[DATASET start]
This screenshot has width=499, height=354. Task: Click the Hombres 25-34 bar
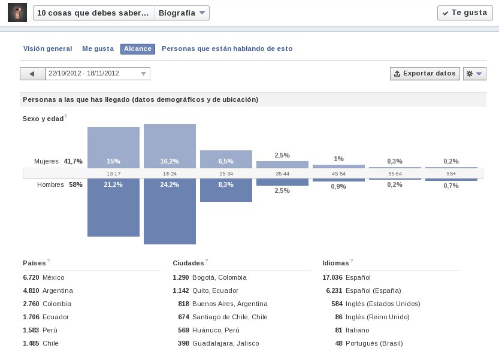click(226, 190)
[DATASET end]
[DATASET start]
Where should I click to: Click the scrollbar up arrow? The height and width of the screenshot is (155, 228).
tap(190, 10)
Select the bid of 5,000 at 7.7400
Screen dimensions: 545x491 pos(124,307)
[DATASET end]
[DATASET start]
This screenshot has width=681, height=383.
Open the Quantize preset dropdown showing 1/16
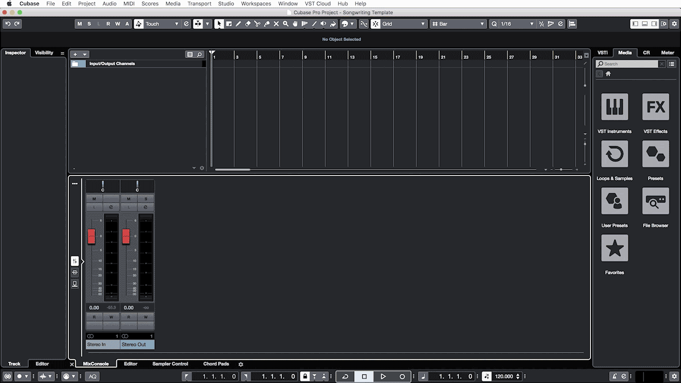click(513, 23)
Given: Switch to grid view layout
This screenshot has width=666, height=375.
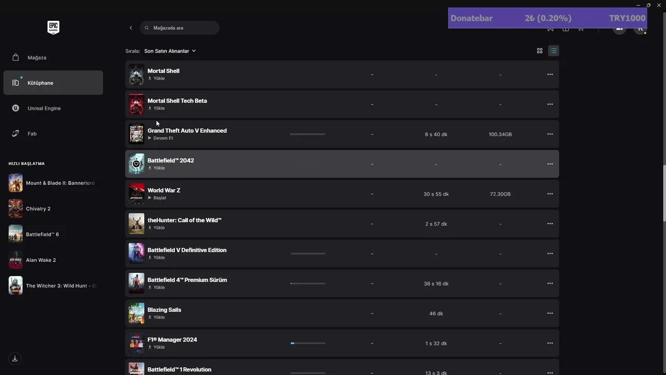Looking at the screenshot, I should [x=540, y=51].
[DATASET end]
* TASK STATEMENT *
Recast the records as a numbered list, starting with the line that contains "This screenshot has width=681, height=383." and going on through the line that contains "Looking at the", with blank lines left out and the pictures omitted.

* SOLUTION TO THIS PROBLEM *
1. This screenshot has width=681, height=383.
2. Open the Quantize preset dropdown showing 1/16
3. click(513, 23)
4. Given: Switch to grid view layout
5. This screenshot has width=666, height=375.
6. Looking at the screenshot, I should [x=540, y=51].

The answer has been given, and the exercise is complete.